Abstract Background Electrical storm (ES) is a life-threatening emergency in patients at high risk of ventricular tachycardia/fibrillation (VT/VF), but the pathophysiology and molecular basis are poorly understood. Objective To explore the electrophysiological substrate for experimental ES. Methods A model was created by inducing chronic complete atrioventricular-block in defibrillator-implanted rabbits, which recapitulates QT-prolongation, Torsades-des-Pointes (TdP) and VF-episodes.
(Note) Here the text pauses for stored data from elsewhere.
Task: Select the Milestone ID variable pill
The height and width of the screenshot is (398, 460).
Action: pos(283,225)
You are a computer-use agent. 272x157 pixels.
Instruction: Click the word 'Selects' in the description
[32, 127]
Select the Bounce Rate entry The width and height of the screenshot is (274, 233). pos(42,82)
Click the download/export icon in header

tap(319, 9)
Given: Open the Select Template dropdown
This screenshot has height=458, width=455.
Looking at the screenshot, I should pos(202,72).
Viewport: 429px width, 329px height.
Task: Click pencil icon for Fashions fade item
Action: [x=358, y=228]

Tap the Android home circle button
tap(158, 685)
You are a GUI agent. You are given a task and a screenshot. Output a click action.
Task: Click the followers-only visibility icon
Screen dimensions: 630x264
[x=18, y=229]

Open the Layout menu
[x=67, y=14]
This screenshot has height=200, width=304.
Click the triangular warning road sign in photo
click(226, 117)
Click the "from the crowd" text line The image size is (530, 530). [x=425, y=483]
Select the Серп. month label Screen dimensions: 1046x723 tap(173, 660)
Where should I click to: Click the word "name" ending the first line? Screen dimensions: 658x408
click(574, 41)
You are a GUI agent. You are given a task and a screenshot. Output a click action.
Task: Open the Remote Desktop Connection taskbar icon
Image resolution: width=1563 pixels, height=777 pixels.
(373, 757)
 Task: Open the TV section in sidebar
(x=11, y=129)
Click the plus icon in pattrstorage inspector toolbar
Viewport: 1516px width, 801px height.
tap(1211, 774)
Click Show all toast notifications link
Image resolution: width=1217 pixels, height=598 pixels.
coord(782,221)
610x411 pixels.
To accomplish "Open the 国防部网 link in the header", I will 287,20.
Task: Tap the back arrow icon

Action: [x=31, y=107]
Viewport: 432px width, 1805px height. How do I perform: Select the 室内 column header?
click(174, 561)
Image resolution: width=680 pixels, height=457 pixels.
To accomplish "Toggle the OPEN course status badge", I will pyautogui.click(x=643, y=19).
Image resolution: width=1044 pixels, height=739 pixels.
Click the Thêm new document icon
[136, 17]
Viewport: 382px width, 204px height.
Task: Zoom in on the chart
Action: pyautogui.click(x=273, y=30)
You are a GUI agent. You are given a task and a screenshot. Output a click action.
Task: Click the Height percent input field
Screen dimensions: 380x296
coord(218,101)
Results Optical mapping revealed island-like regions with action potential duration (APD) prolongation in the left ventricle (LV), leading to increased spatial APD-dispersion, in rabbits with ES (defined as ≥3 VF-episodes/24-h). The maximum APD and its dispersion correlated with the total number of VF-episodes in-vivo. TdP was initiated by an ectopic beat that failed to enter the island and formed a reentrant wave, and perpetuated by rotors whose centers swirled in the periphery of the island. Epinephrine exacerbated the island by prolonging APD and enhancing APD-dispersion, which was less evident after late Na+-current (INa-L) blockade with 10 μM ranolazine. Non-sustained VT in a non-ES rabbit heart with homogeneous APD prolongation resulted from multiple foci with an electrocardiographic morphology different from TdP driven by drifting rotors in ES-rabbit hearts. The neuronal Na+-channel subunit NaV1.8 was upregulated in ES-rabbit LV-tissues and expressed within myocardium corresponding to the island location in optically mapped ES-rabbit hearts. The NaV1.8-blocker A-803467 (10 mg/kg, i.v.) attenuated QT-prolongation and suppressed epinephrine-evoked TdP. Conclusion A tissue-island with enhanced refractoriness contributes to the generation of drifting rotors that underlies ES in this model. NaV1.8-mediated INa-L merits further investigation as a contributor to the substrate for ES.